Konflik jelang penetapan Paslon dan masa Kampanye
ini disertai pula oleh kekecewaan publik, terutama dari kalangan civil society
(akademisi, pegiat Pemilu, elemen Ormas, tokoh masyarakat, bahkan juga warganet
yang kritis di berbagai platform media digital). Sumber konflik, semua orang
nampaknya sudah tahu persis, yakni putusan Mahkamah Konstitusi (MK) Nomor
90/PUU-XXI/2023 mengenai usia Capres-Cawapres.
Berkaca pada pemilu-pemilu sebelumnya di era
reformasi, konflik yang terjadi saat ini memang unik, baru pertama kali
terjadi. Konflik dipicu oleh salah satu norma dalam UU Pemilu yang digugat,
yang putusannya kemudian dipersolkan dan dikritisi habis-habisan oleh
kelompok-kelompok yang merasa dirugikan.

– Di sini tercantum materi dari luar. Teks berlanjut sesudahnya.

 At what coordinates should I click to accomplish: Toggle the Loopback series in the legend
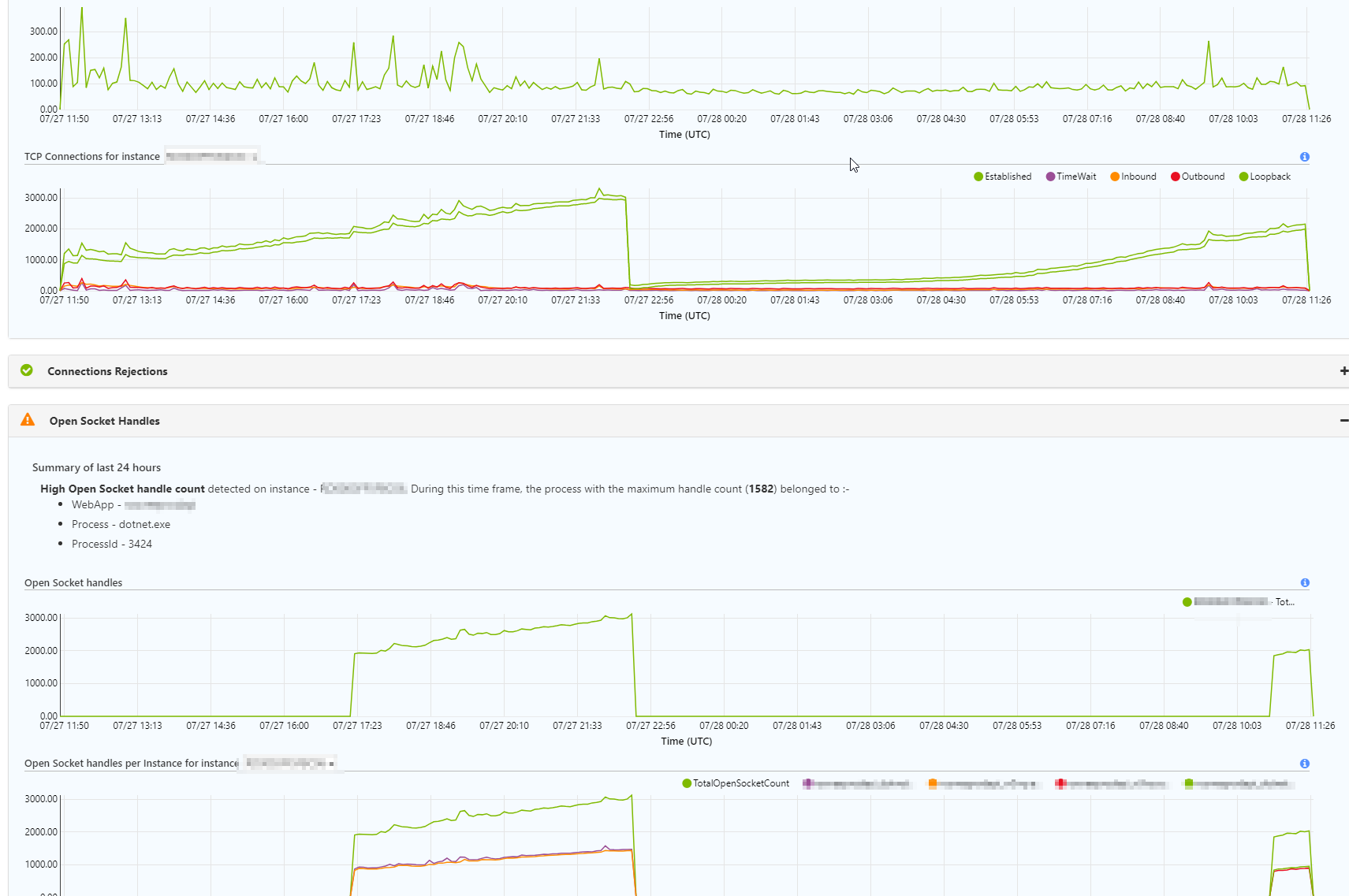pos(1243,176)
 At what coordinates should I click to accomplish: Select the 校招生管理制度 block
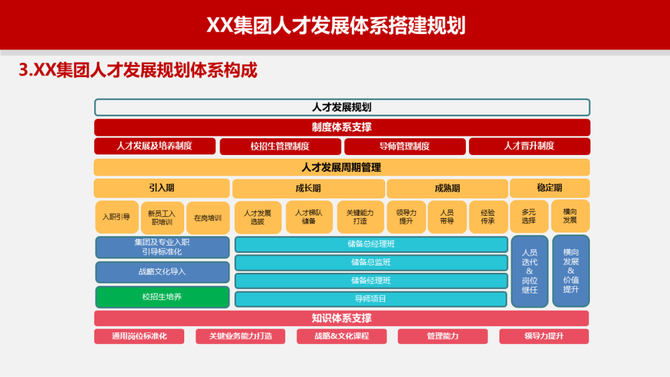[x=280, y=146]
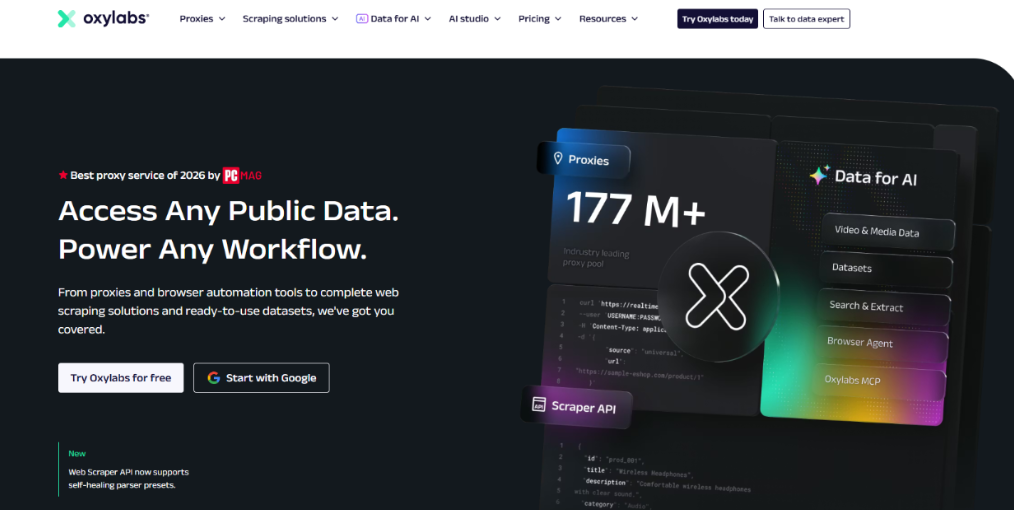
Task: Click the sparkle icon next to Data for AI
Action: pyautogui.click(x=819, y=177)
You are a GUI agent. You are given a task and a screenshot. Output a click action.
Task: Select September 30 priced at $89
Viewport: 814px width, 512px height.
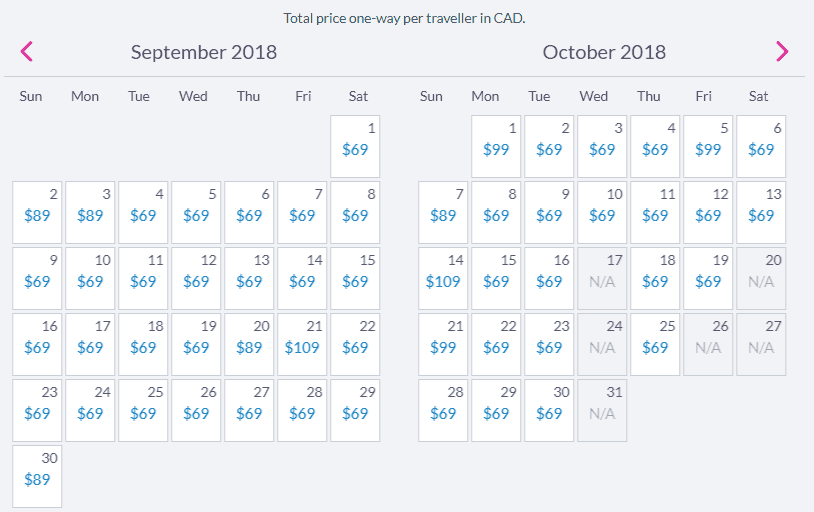pos(37,476)
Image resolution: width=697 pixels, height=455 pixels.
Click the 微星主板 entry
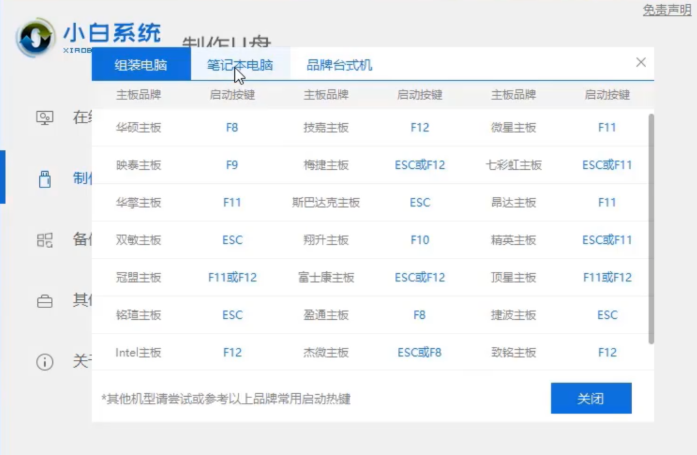[x=513, y=128]
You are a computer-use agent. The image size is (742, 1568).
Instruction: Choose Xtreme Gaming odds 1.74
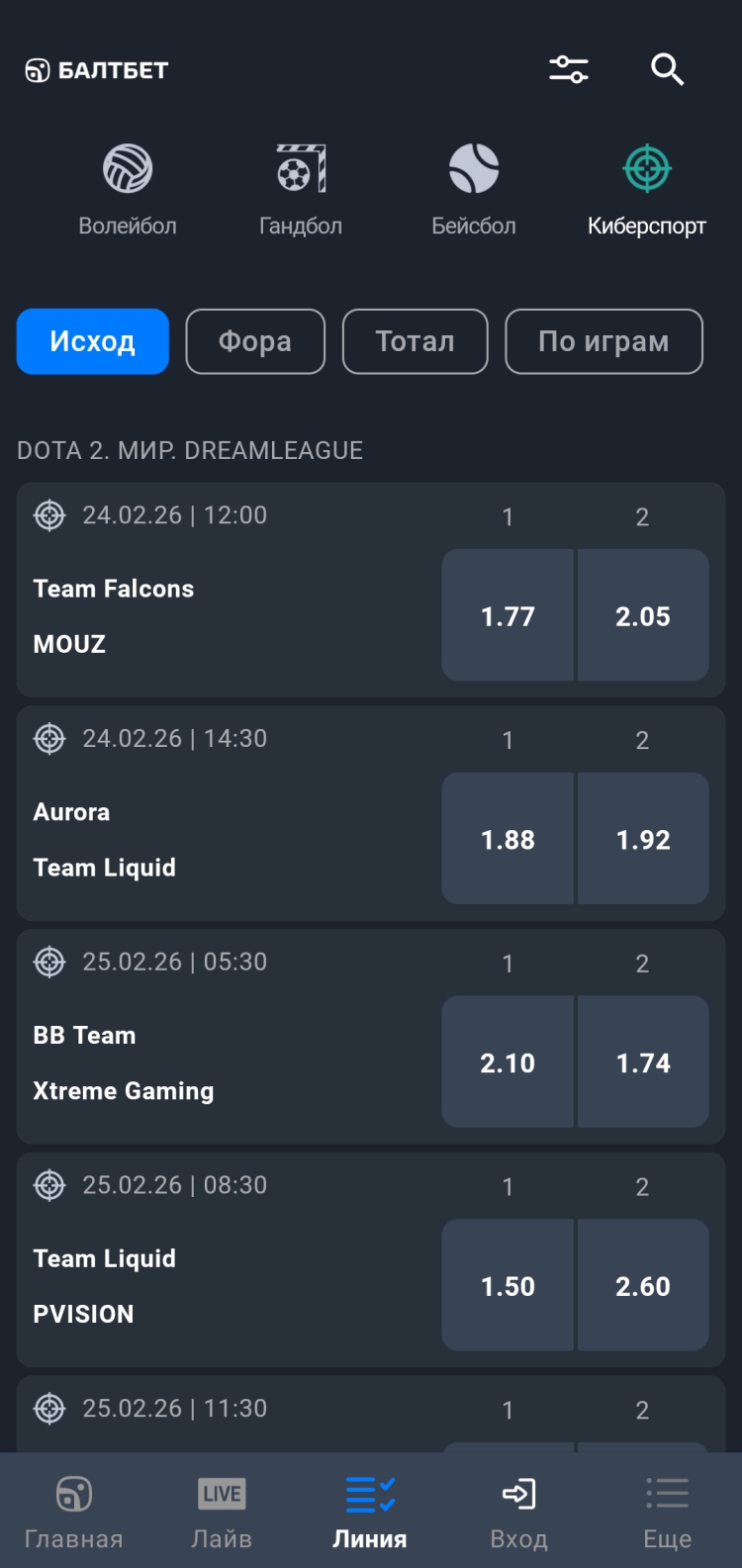(x=643, y=1062)
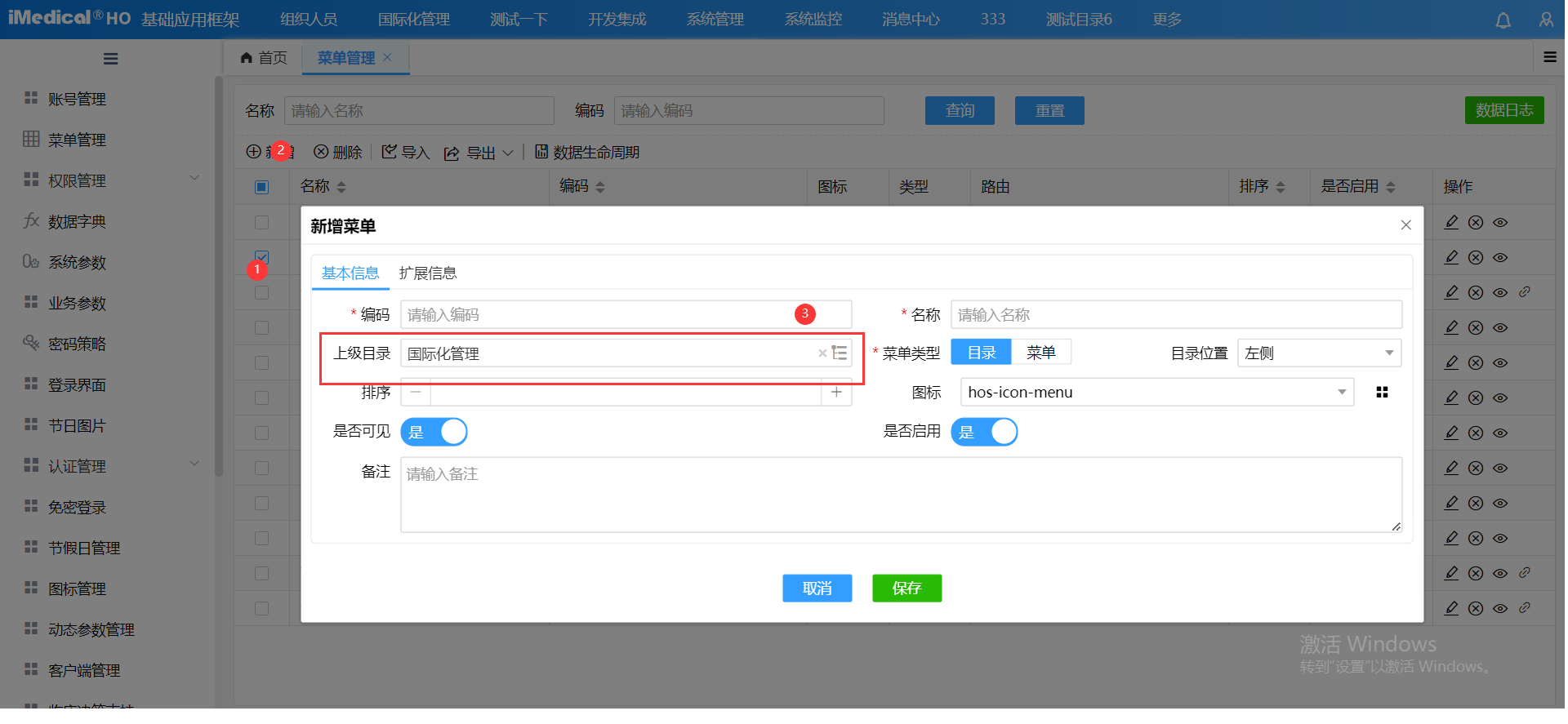Open the 图标 hos-icon-menu dropdown
1568x724 pixels.
click(1341, 393)
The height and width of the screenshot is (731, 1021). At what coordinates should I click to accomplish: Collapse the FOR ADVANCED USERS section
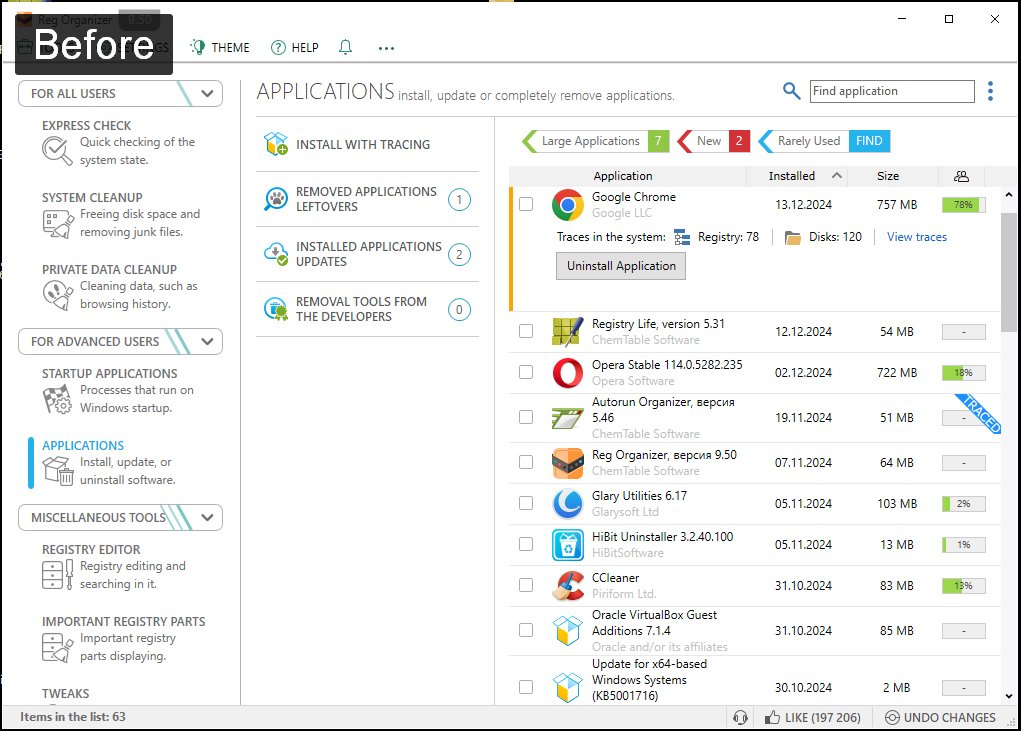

Namun sebaliknya didukung
habis-habisan pula oleh kelompok-kelompok yang secara elektoral diuntungkan.
Sikap bijak
Lantas apa yang harus dilakukan masyarakat pemilih
di tengah situasi konflik antar kubu kontestan dan protes keras kalangan civil
society tadi ? Karena, ada atau tidak konflik serupa ini, Pemilu tetap akan dan
harus berlangsung.
Masyarakat penting diedukasi atau mengedukasi diri
dengan berbagai wawasan kenegaraan, demokrasi dan kepemiluan. Dalam konteks ini
masyarakat harus melihat konflik yang sedang berlangsung sebagai bagian dari
dinamika kehidupan politik dalam tradisi masyarakat demokrasi. Terlebih lagi
konflik ini terjadi dalam kerangka perhelatan elektoral.
Masyarakat juga penting menyadari, bahwa Pemilu itu
sendiri sejatinya merupakan arena konflik. Konflik yang dilegalkan oleh
peraturan perundang-undangan karena dalam tradisi demokrasi tidak ada cara dan
mekanisme lain untuk memilih pemimpin dan merotasinya secara berkala kecuali
melalui ajang kontestasi. Dalam kontestasi (pertunjukan) pasti ada kompetisi,
dan dalam kompetisi (persaingan) inilah konflik (pertentangan) menemukan ruang ekspresi
dan ruang artikulasinya.
Tetapi kita tahu, konflik dalam Pemilu bukanlah
konflik barbar, konflik yang membiarkan setiap orang sesuka hati melakukan
apapun yang diinginkannya. Atau konflik yang dalam status naturalis menurut
Thomas Hobbes menjadikan manusia sebagia homo homini lopus (predator kejam bagi
sesama manusia lainnya).
Konflik dalam Pemilu adalah konflik berkeadaban.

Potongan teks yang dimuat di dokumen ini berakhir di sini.